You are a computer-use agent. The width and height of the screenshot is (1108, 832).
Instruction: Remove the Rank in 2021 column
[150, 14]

+---+

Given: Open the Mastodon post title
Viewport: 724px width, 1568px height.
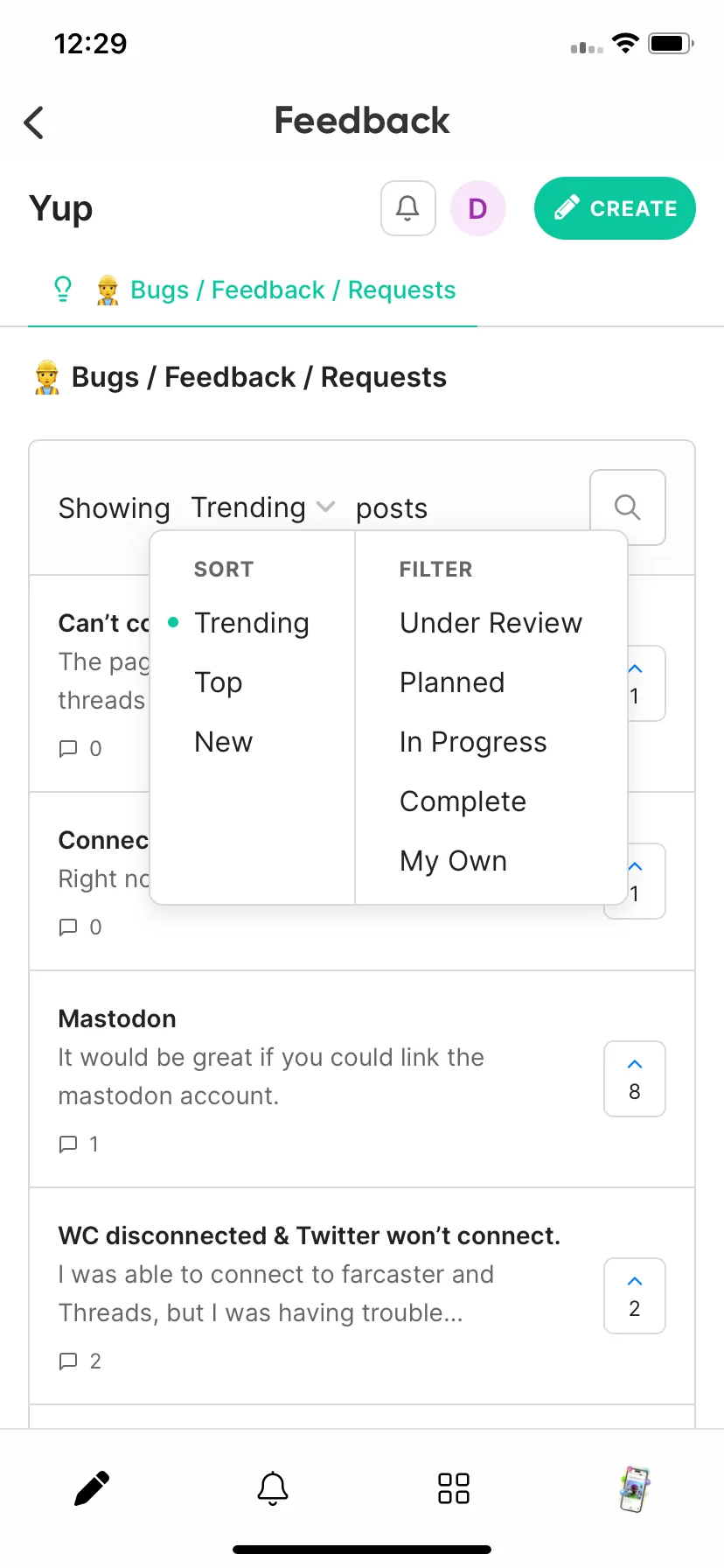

+---+

Instructions for the task:
Look in the material above for the line with "Given: Open the Mastodon post title" and the line with "Viewport: 724px width, 1568px height.", and transcribe exactly those lines and all lines between them, nothing more.

Solved problem:
Given: Open the Mastodon post title
Viewport: 724px width, 1568px height.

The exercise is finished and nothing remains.